Nada, nada disso existe.

Então quase vomito e choro e sangro quando penso assim. Mas respiro fundo, esfrego as palmas das mãos, gero energia em mim. Para manter-me vivo, saio à procura de ilusões como o cheiro das ervas ou reflexos esverdeados de escamas pelo apartamento e, ao encontrá-los, mesmo apenas na mente, tornar-me então outra vez capaz de afirmar, como num vício inofensivo: tenho um dragão que mora comigo. E, desse jeito, começar uma nova história que, desta vez sim, seria totalmente verdadeira, mesmo sendo completamente mentira. Fico cansado do amor que sinto, e num enorme esforço que aos poucos se transforma numa espécie de modesta alegria, tarde da noite, sozinho neste apartamento no meio de uma cidade escassa de dragões, repito e repito este meu confuso aprendizado para a criança-eu-mesmo sentada aflita e com frio nos joelhos do sereno velho-eu-mesmo:

- Dorme, só existe o sonho. Dorme, meu filho.

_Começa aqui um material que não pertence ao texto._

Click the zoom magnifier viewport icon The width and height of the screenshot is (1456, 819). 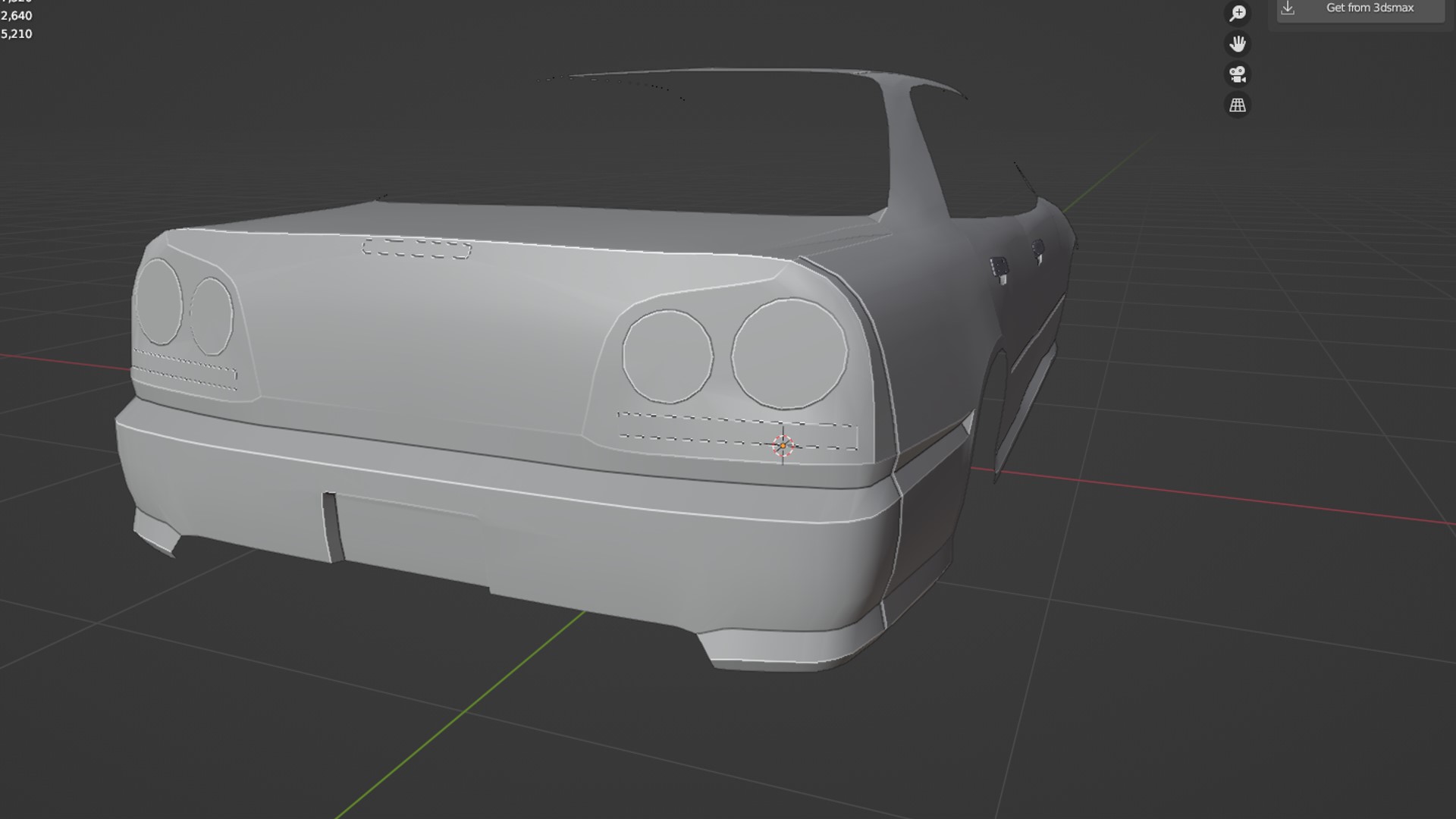pyautogui.click(x=1238, y=14)
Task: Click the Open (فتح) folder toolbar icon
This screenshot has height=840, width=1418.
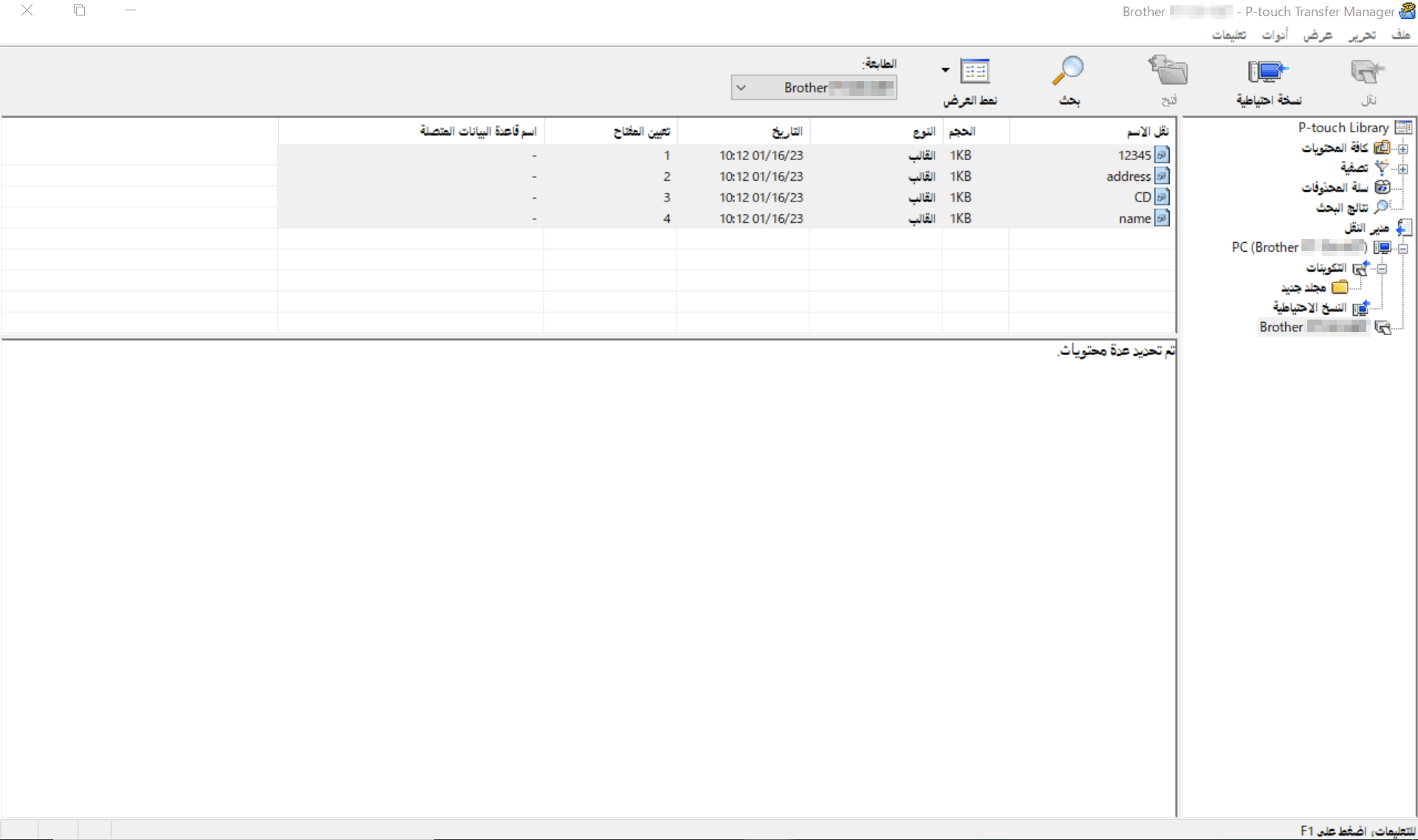Action: (1168, 72)
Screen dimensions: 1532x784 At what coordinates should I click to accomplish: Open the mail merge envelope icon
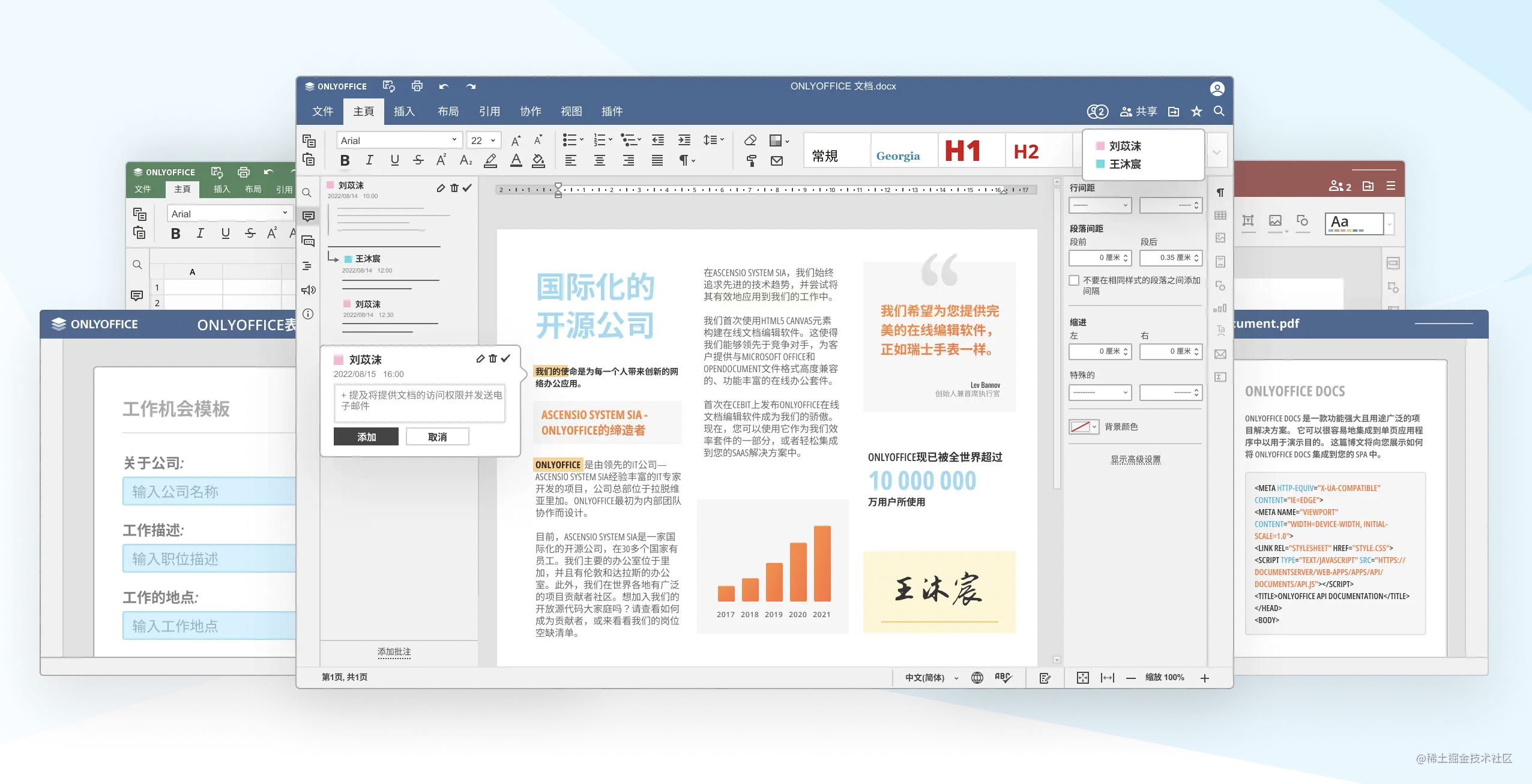[777, 160]
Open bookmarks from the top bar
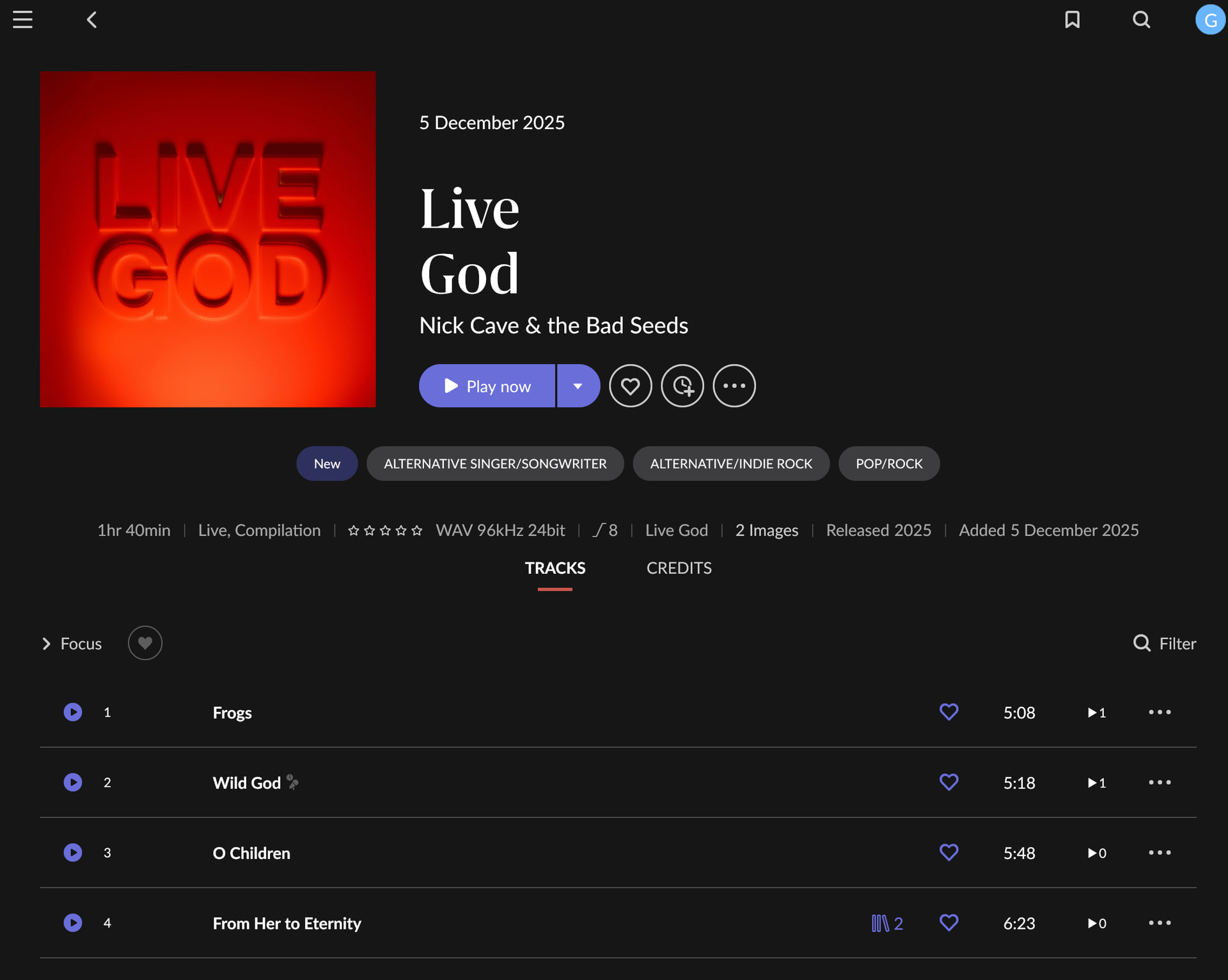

Que seja doce.

Não, isso também não é verdade.

(Caio Fernando Abreu)


P.S.: Já que o meu tempo de livre e prazerosa escrita foi totalmente substituído pelas redações formalizadas e pelas fórmulas matemáticas, deixo-vos em boa companhia. Meu conto preferido de um dos meus escritores preferidos. Tenho cá comigo as minhas interpretações sobre quem ou o que é o dragão do conto, mas o tempo tem me roubado de mim. Sendo assim, melhor que cada um tire as próprias conclusões e interprete à sua maneira, uma vez que a beleza do conto se faz exatamente nos distintos pontos de vista.
Beijos e queijos de uma pseudo-escritora sem vida e sem coração. Não sei quando postarei escritos meus novamente. Pode ser amanhã, pode ser ano que vem. Carpe Diem.